The Attempt at a Solution

I chose 2) since if you draw a 40 degree angle, and at the same time you need to keep BD the same distance, so the vertical distance is larger than before. But my teacher said it was 3). I don't get it. Hope you can give me some idea.

 

[G01]

The answer is indeed #3.

Think conservation of energy. The car starts with some kinetic energy at the bottom of the incline and loses it as it goes up the incline. BD, will not remain the same distance from each other. In the situation with the higher slope, B and D will be closer to each other, since the vertical height can't change, due to conservation of energy. What is the equation describing conservation of energy here? Does the angle of the slope play any part in it?

 

[MIA6]

The answer is indeed #3.

Think conservation of energy. The car starts with some kinetic energy at the bottom of the incline and loses it as it goes up the incline. BD, will not remain the same distance from each other. In the situation with the higher slope, B and D will be closer to each other, since the vertical height can't change, due to conservation of energy. What is the equation describing conservation of energy here? Does the angle of the slope play any part in it?

Why the vertical height can't change because of conservation of energy. In the second case which the angle is 40 is independent of the first case 30 degree angle. So their conservations of energy need not to be equivalent. 1/2mvi^2+mghi=1/2mvf^2+mghf. The problem for me now is h,(h=S). How can I find out?

 

[Doc Al]

I chose 2) since if you draw a 40 degree angle, and at the same time you need to keep BD the same distance, so the vertical distance is larger than before.

The distance from B to D will change depending on the angle.

Why the vertical height can't change because of conservation of energy. In the second case which the angle is 40 is independent of the first case 30 degree angle. So their conservations of energy need not to be equivalent. 1/2mvi^2+mghi=1/2mvf^2+mghf. The problem for me now is h,(h=S).

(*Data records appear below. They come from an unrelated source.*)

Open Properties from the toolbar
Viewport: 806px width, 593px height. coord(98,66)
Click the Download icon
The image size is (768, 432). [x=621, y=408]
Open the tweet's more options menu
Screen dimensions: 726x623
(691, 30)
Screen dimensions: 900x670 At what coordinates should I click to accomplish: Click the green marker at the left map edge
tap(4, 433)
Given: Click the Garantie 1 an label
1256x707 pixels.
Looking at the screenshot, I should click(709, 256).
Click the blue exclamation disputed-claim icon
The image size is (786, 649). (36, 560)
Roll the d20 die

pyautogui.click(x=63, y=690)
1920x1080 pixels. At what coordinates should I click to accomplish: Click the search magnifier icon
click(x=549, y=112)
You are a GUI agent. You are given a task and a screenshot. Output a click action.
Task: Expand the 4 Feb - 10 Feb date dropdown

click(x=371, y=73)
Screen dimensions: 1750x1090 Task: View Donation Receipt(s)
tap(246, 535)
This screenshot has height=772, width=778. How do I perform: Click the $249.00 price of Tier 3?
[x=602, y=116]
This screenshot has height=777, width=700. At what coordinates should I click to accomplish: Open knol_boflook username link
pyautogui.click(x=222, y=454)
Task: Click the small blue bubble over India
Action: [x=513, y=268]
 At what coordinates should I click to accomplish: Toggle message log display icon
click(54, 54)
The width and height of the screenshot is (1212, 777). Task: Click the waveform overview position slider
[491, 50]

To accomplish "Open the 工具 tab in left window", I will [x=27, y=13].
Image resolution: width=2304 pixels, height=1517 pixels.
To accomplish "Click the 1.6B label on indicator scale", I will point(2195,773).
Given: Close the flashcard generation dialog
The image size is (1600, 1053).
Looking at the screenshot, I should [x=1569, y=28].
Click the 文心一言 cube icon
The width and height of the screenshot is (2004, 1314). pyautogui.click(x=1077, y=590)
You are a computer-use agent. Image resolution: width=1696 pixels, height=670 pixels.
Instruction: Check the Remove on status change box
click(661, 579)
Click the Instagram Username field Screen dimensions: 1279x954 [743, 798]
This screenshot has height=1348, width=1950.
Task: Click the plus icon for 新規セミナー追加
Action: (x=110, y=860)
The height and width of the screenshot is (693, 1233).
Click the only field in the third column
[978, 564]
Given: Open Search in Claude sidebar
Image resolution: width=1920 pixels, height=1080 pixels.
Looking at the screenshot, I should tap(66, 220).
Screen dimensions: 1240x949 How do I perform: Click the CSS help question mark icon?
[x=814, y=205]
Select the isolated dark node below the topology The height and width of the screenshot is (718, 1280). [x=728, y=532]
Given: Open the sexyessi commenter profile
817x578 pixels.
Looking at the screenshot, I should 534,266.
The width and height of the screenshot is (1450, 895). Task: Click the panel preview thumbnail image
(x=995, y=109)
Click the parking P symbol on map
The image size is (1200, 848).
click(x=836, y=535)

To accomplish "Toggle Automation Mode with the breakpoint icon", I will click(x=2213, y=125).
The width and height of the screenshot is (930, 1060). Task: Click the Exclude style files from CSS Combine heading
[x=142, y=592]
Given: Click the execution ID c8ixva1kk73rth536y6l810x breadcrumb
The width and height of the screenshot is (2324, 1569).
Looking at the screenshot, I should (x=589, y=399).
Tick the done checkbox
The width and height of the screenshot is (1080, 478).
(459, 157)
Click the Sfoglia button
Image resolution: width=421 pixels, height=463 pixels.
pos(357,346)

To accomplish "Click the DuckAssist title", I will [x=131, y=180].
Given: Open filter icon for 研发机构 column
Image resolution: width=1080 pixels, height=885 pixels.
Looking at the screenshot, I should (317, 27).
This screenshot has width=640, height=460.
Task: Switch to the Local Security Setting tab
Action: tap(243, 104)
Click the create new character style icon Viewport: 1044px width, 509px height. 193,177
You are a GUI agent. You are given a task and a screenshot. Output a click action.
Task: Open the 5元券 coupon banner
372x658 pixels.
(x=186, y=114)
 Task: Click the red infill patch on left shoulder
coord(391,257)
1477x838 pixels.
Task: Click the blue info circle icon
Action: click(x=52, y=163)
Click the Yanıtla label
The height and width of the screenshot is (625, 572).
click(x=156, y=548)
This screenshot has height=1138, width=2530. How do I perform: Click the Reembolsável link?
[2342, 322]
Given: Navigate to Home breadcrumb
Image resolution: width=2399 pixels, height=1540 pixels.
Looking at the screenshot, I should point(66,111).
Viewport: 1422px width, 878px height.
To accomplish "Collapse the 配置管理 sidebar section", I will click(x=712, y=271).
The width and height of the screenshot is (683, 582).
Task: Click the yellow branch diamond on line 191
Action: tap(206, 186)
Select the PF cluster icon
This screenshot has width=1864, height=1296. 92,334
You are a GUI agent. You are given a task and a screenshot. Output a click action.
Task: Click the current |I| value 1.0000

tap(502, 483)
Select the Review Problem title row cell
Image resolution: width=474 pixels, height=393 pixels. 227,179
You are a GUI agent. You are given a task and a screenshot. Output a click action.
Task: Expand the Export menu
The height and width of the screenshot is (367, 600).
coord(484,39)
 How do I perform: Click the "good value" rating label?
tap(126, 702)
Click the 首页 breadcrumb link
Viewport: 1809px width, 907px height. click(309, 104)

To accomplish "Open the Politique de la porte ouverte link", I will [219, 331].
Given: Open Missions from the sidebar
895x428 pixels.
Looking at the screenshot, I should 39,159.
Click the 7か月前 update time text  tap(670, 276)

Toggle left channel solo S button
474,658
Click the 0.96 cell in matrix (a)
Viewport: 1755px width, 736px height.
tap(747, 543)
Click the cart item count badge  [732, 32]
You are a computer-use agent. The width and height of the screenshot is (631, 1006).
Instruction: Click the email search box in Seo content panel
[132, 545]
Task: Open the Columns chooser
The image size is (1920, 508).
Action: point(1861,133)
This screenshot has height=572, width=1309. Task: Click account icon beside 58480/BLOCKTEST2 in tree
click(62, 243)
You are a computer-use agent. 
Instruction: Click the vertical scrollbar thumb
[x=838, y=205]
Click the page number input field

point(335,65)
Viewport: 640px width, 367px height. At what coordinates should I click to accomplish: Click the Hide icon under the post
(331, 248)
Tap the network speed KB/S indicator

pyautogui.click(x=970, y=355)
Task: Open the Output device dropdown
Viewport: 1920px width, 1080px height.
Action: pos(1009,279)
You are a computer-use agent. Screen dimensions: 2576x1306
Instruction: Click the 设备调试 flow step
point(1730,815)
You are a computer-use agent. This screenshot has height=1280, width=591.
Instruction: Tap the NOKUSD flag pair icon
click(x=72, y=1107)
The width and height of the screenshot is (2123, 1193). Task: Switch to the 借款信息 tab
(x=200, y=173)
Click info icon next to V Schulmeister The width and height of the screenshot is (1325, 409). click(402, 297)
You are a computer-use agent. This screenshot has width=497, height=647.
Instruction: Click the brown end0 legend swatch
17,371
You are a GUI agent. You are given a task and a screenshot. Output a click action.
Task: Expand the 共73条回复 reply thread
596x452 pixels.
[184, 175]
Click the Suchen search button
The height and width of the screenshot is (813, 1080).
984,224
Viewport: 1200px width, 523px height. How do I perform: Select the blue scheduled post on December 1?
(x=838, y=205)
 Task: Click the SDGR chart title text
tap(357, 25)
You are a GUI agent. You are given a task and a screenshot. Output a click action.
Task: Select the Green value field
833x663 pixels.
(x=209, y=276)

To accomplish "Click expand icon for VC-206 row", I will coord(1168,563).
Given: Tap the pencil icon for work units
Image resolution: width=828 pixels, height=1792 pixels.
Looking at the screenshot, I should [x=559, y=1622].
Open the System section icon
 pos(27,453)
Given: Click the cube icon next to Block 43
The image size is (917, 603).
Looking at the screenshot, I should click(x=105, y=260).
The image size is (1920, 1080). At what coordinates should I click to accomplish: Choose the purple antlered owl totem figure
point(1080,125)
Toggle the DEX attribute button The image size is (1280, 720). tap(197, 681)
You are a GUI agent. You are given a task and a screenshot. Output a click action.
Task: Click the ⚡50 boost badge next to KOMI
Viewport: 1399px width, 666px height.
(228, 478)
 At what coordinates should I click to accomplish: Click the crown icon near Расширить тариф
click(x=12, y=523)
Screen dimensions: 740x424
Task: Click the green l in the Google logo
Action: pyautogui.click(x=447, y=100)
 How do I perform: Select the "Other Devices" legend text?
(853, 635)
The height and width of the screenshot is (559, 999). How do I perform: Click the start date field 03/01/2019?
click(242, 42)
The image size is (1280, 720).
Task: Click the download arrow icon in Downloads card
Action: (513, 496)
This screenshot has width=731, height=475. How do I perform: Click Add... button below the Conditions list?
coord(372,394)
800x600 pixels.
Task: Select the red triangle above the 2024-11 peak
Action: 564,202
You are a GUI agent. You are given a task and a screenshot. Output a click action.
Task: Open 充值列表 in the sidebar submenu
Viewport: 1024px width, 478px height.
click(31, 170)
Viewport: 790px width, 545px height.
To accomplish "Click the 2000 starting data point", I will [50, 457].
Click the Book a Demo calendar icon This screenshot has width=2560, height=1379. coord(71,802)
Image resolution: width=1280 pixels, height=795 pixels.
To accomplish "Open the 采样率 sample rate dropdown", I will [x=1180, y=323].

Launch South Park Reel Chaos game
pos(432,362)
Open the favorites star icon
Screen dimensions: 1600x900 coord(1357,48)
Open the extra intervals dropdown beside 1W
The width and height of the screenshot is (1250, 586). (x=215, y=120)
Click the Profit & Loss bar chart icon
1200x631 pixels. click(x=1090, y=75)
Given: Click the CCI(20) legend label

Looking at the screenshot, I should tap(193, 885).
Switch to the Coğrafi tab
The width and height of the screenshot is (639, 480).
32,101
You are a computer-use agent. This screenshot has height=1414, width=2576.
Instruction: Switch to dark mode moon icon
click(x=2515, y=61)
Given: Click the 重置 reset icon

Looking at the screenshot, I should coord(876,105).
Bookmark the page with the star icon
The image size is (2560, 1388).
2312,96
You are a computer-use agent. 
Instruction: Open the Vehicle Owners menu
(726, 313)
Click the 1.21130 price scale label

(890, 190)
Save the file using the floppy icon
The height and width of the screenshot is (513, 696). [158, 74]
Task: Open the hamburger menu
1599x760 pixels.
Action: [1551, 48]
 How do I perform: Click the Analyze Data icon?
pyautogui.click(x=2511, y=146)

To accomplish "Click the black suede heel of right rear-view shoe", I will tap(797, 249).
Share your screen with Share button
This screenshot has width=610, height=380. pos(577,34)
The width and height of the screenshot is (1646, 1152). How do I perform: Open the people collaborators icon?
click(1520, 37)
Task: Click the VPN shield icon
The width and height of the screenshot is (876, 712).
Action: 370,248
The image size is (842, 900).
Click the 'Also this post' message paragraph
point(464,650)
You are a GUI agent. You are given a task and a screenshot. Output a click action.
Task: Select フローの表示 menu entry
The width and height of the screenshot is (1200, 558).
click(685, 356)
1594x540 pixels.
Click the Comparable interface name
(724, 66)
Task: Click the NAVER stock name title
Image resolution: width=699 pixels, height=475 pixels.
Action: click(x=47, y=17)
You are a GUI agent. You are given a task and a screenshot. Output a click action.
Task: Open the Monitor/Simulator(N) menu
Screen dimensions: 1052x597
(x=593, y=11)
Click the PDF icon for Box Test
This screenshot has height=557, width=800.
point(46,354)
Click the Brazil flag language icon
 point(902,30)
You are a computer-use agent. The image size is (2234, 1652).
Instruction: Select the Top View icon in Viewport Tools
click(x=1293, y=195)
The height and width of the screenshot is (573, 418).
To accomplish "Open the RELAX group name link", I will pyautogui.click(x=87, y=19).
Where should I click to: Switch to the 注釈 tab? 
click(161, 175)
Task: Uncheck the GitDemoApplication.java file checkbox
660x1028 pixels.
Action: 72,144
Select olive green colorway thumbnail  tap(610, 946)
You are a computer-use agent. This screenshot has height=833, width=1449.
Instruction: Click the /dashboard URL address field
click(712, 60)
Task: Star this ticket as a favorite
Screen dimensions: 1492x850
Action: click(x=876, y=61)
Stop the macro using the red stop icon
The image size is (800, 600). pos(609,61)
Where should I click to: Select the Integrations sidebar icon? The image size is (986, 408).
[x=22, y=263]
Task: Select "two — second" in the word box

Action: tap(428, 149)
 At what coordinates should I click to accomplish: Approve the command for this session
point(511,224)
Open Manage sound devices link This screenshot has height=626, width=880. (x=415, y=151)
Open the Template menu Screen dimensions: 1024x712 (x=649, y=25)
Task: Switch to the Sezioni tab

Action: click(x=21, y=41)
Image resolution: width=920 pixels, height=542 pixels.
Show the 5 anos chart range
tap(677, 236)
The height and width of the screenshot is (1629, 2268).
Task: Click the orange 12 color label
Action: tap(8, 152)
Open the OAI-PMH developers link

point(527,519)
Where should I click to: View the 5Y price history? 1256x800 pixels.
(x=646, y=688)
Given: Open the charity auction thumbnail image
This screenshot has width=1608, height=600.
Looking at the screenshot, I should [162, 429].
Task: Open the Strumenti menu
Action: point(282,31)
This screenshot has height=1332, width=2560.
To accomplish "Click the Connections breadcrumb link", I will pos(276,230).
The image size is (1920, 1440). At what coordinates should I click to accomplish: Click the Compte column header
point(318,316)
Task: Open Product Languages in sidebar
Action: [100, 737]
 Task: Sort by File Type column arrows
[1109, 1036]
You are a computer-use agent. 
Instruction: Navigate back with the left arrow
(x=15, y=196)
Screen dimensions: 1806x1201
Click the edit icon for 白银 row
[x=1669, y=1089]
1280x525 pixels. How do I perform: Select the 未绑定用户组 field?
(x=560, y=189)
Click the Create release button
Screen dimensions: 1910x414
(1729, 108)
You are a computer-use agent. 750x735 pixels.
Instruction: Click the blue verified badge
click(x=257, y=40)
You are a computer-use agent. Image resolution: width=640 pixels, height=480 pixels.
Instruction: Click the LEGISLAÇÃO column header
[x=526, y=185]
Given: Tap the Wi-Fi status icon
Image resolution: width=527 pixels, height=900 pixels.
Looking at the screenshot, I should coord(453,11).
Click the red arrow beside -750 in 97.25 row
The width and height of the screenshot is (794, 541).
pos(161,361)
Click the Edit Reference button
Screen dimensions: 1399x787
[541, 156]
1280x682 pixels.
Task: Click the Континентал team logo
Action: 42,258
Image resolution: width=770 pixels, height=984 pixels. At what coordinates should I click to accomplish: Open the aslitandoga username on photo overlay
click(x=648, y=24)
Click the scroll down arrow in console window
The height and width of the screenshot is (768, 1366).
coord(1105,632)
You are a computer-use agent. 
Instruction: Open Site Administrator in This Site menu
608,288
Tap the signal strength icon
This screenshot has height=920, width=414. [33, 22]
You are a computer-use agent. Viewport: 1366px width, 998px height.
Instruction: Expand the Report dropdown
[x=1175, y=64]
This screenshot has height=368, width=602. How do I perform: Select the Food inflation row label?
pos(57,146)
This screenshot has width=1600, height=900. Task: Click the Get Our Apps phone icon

How can I find out?

But vi, vf, and hi are the same for both inclines. So how can hf be different?

 

[MIA6]

I thought hi=hf, it doesn't change. Moreover, if the angle is 40, then the question asks you the new height I think. So how do you know hi is the same for both inclines.

 

[Doc Al]

The initial height (hi) is the height at the bottom of the incline (at point B), which is the same for both inclines. hf is the final height of the object after it moves up the incline (at point D): hf > hi in all cases.